After a devastating storm hit the area near Luverne three weeks ago, farmers continue assessing damaged crops.
In just a matter of weeks, farmers near Luverne have changed their minds about what their fields need.
"Going from being too dry a month ago and crying for rain and now we're crying that the rain will stop and just dry out," Farmer Gary Overgaard said.
The heavy rain and hail has destroyed crops of many farmers in the area. North of his home, Gary Overgaard lost some of his fields to the storm.
"It's kind of depressing because you put a lot of work and effort into that crop when you plant it in the spring and then to see it all kind of go up in smoke in a few minutes is kind of depressing," Overgaard said.

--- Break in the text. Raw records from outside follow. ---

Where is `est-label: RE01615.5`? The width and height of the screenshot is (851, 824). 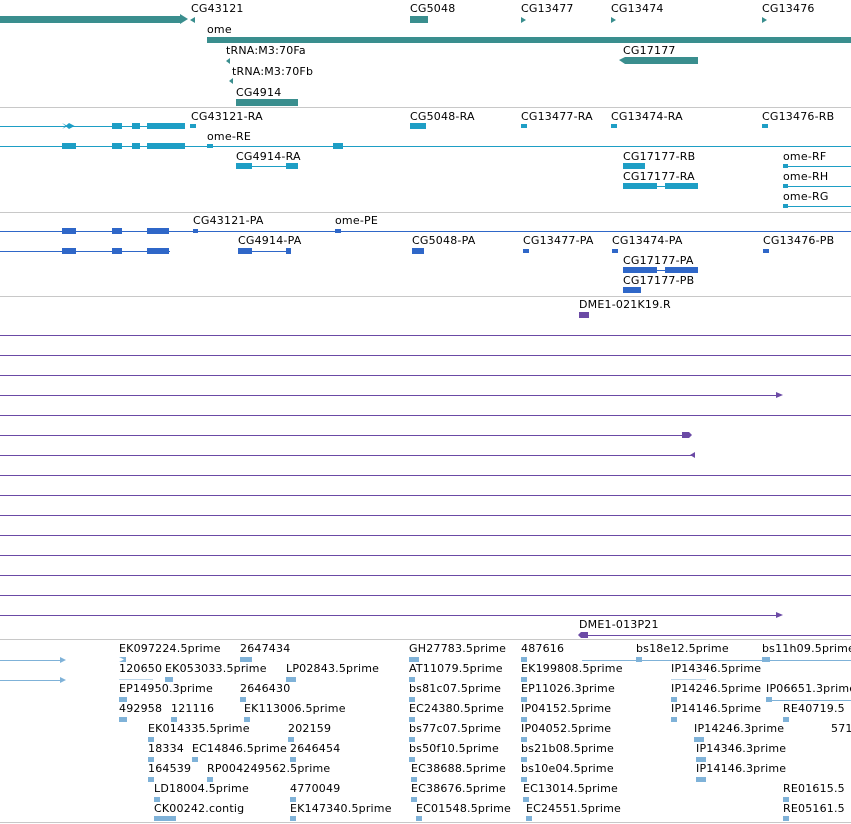 est-label: RE01615.5 is located at coordinates (814, 788).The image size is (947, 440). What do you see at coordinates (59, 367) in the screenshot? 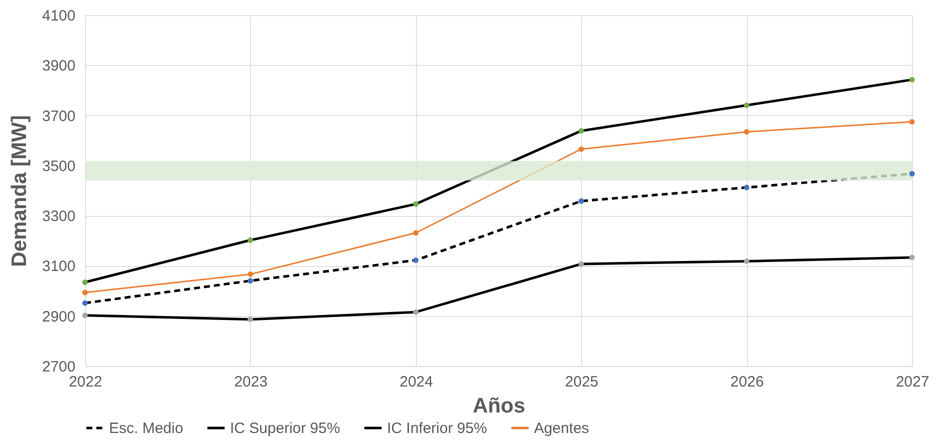
I see `y-tick-label: 2700` at bounding box center [59, 367].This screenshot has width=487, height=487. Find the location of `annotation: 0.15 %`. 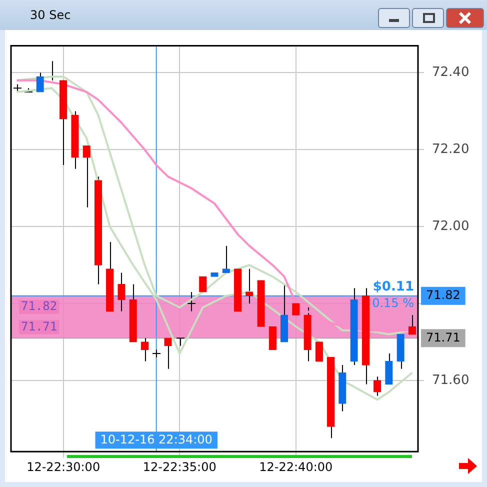

annotation: 0.15 % is located at coordinates (393, 303). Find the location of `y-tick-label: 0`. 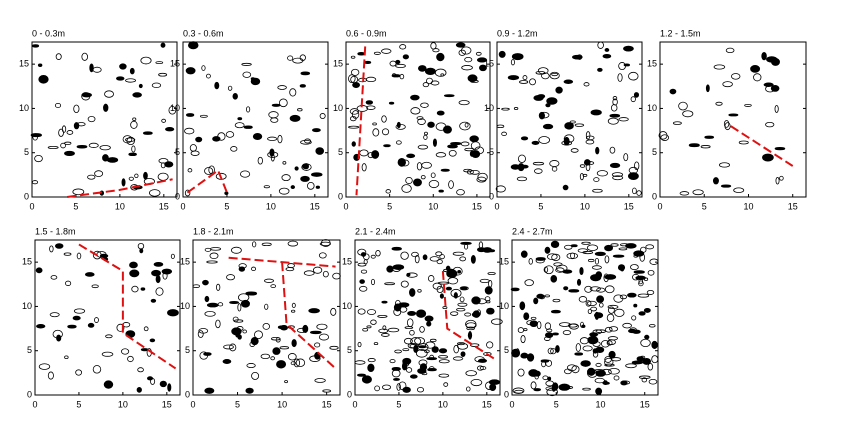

Overall Overgaard is pleased with his fields. Others aren't so lucky. Some farmers, who didn't want to be interviewed on camera, say they are currently replanting to salvage the season. Others are still waiting to hear about crop insurance, which will help hold them over until next summer.
Rock County Officials estimate 100,000 acres in Rock County were damaged in the storm, or around 40 percent. Overgaard says the crops nation-wide are doing well, which doesn't bode well for local farmers.
"The whole corn belt as a whole in the United States now, the crops are looking pretty fantastic. So it's probably not going to affect our prices. If anything, prices are going down, so it is kind of a double whammy for these guys. If they have livestock and no feed, no crops and then the prices are going down on top of it, so it hurts," Overgaard said.
Which is something area farmers wouldn't have thought just a month ago.
State Agriculture Commissioner Dave Frederickson estimates that 80-90 percent of farmers in Rock County are covered by insurance.